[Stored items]
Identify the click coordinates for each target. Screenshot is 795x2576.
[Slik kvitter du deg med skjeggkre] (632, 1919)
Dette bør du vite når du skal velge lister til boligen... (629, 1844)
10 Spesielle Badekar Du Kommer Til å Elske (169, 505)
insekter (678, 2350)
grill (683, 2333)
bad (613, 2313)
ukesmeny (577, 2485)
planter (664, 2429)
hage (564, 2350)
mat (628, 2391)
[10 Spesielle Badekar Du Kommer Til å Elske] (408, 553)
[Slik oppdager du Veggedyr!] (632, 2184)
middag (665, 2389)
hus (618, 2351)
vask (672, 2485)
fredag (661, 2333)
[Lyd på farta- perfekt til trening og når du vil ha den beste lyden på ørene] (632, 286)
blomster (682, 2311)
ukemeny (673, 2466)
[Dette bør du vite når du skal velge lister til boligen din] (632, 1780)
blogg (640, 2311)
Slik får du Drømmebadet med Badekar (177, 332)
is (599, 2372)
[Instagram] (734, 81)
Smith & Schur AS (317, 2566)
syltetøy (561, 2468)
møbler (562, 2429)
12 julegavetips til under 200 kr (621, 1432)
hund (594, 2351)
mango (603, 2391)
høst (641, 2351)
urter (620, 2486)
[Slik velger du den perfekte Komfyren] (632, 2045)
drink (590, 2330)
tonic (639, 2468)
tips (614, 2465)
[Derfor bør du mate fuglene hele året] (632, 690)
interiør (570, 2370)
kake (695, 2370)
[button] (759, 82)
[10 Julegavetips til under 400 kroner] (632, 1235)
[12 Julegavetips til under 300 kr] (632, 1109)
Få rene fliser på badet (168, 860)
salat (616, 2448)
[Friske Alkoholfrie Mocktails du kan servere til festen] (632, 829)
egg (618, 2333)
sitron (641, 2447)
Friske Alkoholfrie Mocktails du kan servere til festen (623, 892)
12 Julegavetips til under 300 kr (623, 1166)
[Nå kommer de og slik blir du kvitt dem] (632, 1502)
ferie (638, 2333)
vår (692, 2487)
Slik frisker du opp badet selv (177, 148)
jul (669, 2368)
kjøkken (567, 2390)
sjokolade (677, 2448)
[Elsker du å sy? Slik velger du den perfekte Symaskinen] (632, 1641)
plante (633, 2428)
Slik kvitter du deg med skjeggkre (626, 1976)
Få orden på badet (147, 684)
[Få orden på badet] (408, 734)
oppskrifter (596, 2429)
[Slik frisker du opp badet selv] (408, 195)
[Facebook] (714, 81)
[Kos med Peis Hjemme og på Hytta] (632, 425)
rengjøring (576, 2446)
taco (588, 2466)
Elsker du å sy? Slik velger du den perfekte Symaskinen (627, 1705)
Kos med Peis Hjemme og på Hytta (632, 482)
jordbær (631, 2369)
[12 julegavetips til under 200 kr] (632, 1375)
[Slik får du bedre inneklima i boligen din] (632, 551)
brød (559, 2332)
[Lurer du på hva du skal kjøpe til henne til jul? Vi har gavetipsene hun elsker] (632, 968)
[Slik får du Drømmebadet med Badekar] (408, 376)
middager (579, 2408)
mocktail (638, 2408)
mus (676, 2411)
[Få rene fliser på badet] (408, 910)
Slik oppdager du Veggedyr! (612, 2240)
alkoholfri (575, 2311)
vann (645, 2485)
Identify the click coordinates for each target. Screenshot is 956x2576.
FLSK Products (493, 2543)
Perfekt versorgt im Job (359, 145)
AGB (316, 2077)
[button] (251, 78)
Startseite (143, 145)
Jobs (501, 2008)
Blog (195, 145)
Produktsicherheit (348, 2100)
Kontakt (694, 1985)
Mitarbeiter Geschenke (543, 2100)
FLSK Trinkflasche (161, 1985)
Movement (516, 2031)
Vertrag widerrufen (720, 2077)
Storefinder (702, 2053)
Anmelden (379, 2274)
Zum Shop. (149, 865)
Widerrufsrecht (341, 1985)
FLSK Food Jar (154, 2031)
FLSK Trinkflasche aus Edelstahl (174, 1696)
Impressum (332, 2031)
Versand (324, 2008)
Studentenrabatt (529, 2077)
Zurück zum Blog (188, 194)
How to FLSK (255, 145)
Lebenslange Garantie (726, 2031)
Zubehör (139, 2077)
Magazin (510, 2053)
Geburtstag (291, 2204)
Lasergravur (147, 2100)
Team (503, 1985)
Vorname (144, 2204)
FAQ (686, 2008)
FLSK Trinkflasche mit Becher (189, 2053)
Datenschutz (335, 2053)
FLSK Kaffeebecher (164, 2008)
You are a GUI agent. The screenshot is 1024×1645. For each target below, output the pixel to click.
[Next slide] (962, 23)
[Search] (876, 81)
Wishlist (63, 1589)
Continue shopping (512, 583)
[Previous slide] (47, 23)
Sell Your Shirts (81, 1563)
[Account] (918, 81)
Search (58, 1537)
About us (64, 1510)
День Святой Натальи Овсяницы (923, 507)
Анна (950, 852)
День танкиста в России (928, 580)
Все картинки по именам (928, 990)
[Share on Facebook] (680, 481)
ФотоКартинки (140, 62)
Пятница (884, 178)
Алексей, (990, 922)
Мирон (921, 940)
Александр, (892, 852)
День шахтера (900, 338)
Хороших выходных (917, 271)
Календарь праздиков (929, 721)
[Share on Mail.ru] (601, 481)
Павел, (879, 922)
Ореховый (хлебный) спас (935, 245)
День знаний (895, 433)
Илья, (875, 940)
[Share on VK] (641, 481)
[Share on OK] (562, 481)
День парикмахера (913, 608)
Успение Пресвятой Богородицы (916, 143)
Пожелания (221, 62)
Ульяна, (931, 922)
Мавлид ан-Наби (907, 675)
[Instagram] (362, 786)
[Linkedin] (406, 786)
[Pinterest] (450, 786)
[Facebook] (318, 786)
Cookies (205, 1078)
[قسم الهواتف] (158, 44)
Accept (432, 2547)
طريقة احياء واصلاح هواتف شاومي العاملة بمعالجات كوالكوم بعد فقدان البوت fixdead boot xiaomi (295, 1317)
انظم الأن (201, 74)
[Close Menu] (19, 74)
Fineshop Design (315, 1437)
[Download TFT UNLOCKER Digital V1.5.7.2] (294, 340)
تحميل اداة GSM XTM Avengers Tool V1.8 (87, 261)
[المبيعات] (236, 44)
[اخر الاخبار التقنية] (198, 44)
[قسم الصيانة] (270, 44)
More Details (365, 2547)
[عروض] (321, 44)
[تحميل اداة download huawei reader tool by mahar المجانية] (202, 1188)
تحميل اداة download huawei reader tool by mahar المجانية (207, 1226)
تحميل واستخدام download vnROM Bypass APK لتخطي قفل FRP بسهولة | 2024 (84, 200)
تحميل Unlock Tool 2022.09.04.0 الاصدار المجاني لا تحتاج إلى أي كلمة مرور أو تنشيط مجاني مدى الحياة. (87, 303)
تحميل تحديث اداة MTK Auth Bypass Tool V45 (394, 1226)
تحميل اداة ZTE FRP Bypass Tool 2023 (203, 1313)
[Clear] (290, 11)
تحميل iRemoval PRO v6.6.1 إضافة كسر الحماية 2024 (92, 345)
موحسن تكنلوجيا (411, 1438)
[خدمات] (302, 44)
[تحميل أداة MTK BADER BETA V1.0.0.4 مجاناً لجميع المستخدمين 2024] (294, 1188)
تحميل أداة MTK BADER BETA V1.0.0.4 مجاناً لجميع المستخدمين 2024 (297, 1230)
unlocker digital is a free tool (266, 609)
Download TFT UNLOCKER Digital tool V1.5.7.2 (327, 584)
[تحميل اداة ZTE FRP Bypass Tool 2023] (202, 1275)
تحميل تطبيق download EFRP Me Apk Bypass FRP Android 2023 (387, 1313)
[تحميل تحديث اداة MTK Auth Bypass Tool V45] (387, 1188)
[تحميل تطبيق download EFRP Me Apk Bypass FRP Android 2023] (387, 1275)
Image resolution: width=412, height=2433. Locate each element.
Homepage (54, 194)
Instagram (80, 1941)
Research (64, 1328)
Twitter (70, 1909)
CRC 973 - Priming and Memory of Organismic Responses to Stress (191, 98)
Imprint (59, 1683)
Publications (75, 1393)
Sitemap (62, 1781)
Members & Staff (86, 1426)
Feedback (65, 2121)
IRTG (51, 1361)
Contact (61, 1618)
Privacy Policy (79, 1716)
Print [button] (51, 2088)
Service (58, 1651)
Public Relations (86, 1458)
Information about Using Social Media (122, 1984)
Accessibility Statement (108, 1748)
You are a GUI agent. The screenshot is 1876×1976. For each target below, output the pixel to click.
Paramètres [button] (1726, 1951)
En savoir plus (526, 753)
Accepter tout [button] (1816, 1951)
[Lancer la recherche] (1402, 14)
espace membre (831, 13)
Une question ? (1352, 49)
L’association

* _Exercise prompt_
Find the word "FLSK" in the entries above, then copy each line that holds it.

* _Answer_
FLSK Products (493, 2543)
FLSK Trinkflasche (161, 1985)
FLSK Food Jar (154, 2031)
FLSK Trinkflasche aus Edelstahl (174, 1696)
How to FLSK (255, 145)
FLSK Trinkflasche mit Becher (189, 2053)
FLSK Kaffeebecher (164, 2008)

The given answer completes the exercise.